#### Document excerpt:
● ● ● ● ●
If you're looking for "coffee poured over cheesecake," you've come to the right place.

That's one of the more creative ways up and coming local Knoxville band, Maplehurst, has described the band's unique sound. Though modern-jazz or indie-jazz may be a more clear description, it's true the band has a sound that's hard to put into words.

Composed of cellist Gideon Kein, guitarist David Platillero, drummer Cole Campbell, pianist Will Sliger and lead singer Jenna Weaver, the band will be releasing its debut album after a year's work on Friday at 7 p.m. at The Square Room. Tickets are $12 at the door.

Daily Beacon contributor Corinne Smith got the chance to sit down with Jenna Weaver and David Platillero to discuss the band, the album and their plans for the future.

Corinne Smith: What is your favorite part of making music and being a musician? Is there one part of it that really speaks to you?
● ● ● ● ●
#### Dataset content:
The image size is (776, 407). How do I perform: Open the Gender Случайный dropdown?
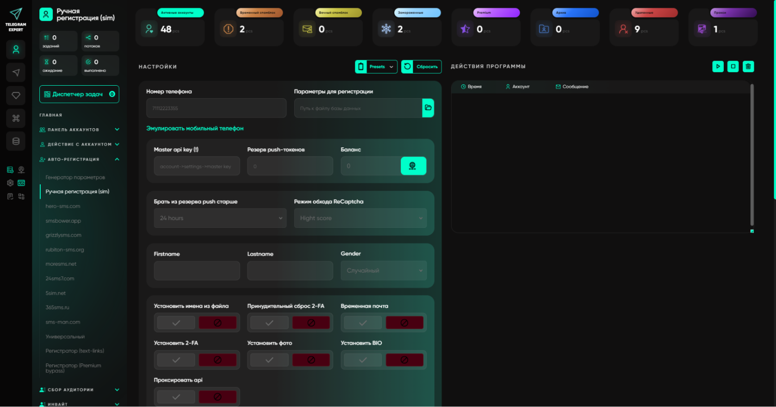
● ● ● ● ●
Copy the Maplehurst article above, between "That's one of" and "put into words.", inclusive, and change "creative" to "inventive" wherever it occurs.

#### Finished answer:
That's one of the more inventive ways up and coming local Knoxville band, Maplehurst, has described the band's unique sound. Though modern-jazz or indie-jazz may be a more clear description, it's true the band has a sound that's hard to put into words.